Als Zusammenfassung der Entwicklungsschritte wird ein individuelles Kompetenzprofil erstellt, das ressource- und stärkenorientiert aufgebaut ist. Jeder erreichte Lernschritt stellt Anschlussfragen und Themen, die weitere Bildungsleistungen nach sich ziehen und das Kind als kompetenten und selbständigen Lerner in den Vordergrund rückt. Individuelle Lernbegleitung heißt hier, jedem Kind den Rahmen zur Verfügung zu stellen, den es braucht, um sich optimal entwickeln zu können. Diese Aufgabe erfordert viel Zeit, vor allem im Entwicklungsprozess. Die Erfolge, die auch schon nach kurzer Zeit feststellbar sind, rechtfertigen diesen Aufwand auf der ganzen Linie.
Kinder, die sich als kompetent und leistungsstark erleben, lernen leichter, nachhaltiger und intensiver.
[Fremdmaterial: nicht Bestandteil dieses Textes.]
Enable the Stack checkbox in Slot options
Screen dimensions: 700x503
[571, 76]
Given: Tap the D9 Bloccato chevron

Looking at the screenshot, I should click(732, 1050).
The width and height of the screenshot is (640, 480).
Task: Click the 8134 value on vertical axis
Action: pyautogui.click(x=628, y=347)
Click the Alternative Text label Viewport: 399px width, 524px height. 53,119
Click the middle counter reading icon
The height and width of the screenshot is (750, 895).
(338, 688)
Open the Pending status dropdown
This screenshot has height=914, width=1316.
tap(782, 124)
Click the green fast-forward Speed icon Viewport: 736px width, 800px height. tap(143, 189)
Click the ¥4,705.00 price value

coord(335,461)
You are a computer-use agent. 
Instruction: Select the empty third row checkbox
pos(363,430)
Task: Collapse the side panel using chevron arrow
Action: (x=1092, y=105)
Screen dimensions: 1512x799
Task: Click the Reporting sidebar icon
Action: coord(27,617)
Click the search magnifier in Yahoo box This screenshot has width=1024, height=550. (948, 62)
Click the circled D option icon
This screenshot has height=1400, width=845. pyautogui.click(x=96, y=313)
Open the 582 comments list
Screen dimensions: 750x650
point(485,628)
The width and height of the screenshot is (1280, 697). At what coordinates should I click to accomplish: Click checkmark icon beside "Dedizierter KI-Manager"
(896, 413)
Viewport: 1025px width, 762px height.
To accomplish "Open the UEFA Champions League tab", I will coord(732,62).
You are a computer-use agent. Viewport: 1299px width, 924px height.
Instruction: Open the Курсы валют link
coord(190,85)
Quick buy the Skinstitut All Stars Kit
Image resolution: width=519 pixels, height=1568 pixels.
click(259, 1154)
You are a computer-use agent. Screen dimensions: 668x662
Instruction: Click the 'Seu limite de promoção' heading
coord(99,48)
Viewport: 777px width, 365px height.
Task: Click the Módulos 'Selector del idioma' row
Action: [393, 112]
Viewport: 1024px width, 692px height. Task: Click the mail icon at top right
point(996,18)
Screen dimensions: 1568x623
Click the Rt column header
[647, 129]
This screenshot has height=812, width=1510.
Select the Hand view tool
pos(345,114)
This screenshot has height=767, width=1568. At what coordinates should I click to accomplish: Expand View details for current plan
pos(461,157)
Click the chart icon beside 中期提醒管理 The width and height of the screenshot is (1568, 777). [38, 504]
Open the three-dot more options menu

Unabdingbare Grundlage der Begleitung durch das pädagogische Fachpersonal ist Achtung und Respekt vor der Bildungsleistung jedes einzelnen Kindes, damit es sich – gerade wenn es einmal schwierig wird – Rückhalt und Lernmotivation aus der Beziehung zum Erwachsenen ziehen kann.
Mit viel Freude haben sich die Kinder und Erzieherinnen im Kindergarten Sonnenblume in Oberharmersbach der Aufgabe gestellt, die Bildungsdokumentation im Portfolio zu führen. Viele Eltern nehmen interessiert teil und begleiten die Entstehung der Bildungsdokumentationen mit Neugierde und Spannung.
In der weiteren Berichterstattung werden wir uns den Themen „Kinder unter 3 und Übergang in die Grundschule“, der „Erziehungspartnerschaft mit den Eltern“ und der „Sprache als Schlüsselqualifikation“ widmen.